__What the task requires__
Where a line of the listing below holds "computer", add it to the tally; give only the final number.
BEGIN
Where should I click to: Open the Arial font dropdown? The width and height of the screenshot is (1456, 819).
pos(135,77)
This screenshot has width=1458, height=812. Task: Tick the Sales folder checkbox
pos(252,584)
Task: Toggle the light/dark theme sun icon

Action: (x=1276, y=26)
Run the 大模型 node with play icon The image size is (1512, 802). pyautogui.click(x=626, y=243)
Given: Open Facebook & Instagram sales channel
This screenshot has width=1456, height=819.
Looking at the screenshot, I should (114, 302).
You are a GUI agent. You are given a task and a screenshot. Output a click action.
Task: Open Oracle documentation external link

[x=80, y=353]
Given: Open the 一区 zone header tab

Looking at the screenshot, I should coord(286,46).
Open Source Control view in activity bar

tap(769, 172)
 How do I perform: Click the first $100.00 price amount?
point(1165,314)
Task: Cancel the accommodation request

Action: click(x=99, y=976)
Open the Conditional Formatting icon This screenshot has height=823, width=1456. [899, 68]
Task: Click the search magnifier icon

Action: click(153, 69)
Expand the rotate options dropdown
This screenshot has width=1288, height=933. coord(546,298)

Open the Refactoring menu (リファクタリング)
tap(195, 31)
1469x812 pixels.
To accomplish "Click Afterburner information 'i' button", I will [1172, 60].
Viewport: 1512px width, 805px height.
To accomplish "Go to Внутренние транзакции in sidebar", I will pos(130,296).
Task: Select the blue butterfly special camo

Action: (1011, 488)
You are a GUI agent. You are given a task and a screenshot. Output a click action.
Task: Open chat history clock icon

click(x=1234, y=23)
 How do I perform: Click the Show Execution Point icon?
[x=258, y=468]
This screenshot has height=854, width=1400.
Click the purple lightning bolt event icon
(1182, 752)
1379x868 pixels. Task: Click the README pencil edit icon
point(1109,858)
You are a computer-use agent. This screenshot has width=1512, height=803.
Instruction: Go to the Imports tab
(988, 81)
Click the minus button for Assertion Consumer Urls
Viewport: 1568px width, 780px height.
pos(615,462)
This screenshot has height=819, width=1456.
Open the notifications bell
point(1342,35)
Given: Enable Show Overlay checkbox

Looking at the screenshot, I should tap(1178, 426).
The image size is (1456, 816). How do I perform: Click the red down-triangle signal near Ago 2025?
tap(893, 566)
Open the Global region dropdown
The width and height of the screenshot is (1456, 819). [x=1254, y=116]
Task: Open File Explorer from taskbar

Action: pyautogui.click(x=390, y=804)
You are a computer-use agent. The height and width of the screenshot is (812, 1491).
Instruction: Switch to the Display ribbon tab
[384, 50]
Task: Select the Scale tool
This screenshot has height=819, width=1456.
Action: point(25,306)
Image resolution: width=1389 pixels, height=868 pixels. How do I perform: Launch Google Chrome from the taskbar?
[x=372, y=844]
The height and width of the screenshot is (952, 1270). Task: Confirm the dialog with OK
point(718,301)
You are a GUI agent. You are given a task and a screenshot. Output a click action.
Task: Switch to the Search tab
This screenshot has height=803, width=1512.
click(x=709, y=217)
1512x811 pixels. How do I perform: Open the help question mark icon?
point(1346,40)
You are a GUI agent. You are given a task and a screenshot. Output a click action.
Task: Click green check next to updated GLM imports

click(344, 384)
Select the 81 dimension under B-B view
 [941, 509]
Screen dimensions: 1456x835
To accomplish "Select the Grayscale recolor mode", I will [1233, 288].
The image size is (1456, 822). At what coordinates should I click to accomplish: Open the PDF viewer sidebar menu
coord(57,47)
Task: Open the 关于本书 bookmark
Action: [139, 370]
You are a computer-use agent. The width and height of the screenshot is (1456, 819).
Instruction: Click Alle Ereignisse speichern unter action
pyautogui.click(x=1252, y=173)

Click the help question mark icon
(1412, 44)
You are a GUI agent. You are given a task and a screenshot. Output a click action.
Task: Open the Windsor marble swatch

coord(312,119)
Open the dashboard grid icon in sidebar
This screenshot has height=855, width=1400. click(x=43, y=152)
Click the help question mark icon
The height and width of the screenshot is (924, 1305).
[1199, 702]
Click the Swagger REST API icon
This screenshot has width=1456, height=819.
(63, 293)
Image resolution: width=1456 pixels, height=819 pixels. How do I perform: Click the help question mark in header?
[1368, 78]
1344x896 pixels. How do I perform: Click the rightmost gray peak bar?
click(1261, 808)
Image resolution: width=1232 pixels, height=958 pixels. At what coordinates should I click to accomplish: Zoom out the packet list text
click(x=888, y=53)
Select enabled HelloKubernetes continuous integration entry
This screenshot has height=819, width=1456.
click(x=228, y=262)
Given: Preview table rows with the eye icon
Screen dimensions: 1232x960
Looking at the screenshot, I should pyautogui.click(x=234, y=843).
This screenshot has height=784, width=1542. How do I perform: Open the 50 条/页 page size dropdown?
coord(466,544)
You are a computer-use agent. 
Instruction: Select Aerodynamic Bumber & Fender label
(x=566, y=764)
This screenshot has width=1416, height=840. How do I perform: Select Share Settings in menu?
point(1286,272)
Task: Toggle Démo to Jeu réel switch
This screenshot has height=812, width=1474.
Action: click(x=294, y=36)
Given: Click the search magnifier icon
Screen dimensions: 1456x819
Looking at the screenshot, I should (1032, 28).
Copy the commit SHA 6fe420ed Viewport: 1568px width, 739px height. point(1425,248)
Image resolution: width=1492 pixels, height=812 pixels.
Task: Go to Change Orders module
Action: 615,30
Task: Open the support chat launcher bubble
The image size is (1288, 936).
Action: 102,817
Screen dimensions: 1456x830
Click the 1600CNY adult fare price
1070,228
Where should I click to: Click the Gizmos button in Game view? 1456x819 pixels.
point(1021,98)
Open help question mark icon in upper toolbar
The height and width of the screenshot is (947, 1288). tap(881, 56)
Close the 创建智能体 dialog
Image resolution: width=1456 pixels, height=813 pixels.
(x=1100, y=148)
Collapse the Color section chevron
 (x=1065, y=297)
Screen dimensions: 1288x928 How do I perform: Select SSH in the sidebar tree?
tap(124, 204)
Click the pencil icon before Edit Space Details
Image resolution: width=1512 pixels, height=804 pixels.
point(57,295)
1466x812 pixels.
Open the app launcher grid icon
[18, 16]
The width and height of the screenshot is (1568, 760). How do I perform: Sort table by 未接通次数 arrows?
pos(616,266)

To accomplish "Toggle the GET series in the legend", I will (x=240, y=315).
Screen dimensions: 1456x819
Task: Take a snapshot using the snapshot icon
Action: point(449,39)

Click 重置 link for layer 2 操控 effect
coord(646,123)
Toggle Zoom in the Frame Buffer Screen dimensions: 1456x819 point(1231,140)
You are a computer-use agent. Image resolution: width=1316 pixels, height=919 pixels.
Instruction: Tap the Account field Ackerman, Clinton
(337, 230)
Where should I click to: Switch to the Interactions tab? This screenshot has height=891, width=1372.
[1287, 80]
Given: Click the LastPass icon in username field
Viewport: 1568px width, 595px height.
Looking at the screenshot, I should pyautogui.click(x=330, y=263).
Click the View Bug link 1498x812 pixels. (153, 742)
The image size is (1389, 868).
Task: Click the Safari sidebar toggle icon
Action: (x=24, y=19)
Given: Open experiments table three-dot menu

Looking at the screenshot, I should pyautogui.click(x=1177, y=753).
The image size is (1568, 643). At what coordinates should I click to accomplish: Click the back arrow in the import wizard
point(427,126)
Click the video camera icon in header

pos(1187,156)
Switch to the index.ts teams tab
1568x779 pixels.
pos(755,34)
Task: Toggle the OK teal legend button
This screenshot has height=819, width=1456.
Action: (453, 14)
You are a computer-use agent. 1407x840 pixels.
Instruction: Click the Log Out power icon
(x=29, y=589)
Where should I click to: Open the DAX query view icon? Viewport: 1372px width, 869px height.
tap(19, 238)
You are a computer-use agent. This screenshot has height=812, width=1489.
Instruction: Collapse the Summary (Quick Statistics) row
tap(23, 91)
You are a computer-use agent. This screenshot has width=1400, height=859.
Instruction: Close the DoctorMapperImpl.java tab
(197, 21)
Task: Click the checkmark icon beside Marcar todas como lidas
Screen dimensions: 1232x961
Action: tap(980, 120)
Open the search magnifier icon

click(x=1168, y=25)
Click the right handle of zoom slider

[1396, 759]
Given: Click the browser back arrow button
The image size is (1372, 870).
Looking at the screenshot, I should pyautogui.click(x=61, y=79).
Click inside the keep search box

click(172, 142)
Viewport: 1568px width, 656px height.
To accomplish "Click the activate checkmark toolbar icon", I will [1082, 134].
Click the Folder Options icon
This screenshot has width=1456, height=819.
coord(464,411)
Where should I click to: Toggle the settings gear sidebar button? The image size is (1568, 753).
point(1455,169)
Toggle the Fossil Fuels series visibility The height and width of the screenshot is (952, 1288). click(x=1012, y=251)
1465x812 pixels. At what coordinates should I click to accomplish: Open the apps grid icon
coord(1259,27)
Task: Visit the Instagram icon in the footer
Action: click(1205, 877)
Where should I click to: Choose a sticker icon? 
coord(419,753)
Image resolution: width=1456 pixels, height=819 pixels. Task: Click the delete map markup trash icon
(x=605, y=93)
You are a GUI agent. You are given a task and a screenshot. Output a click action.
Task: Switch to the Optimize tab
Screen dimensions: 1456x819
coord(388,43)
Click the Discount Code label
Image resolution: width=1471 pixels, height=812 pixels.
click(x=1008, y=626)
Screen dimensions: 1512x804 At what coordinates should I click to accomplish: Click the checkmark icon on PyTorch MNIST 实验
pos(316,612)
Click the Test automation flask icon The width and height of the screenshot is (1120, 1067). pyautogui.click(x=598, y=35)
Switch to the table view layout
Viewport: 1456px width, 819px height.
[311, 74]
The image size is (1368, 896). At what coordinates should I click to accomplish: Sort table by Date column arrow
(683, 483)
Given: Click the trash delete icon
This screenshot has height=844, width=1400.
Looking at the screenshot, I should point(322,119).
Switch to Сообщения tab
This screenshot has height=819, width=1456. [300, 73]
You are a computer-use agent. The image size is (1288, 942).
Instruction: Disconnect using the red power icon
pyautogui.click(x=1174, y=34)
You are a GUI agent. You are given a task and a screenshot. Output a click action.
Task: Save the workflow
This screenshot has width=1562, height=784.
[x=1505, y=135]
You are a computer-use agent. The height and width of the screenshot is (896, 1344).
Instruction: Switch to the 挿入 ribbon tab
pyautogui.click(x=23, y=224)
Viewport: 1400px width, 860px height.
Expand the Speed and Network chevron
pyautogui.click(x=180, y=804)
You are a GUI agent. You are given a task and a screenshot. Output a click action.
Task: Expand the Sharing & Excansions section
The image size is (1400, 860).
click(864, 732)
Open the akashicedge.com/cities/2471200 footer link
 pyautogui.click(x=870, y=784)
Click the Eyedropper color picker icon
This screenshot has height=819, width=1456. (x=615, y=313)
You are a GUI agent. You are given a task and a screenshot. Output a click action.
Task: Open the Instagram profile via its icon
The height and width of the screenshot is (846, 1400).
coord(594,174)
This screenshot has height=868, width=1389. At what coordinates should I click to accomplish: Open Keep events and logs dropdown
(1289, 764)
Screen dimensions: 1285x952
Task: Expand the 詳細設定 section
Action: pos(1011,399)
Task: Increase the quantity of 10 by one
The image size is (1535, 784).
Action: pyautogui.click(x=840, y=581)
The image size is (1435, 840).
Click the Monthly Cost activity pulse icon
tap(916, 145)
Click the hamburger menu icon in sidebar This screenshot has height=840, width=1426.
END
__Finished task__
10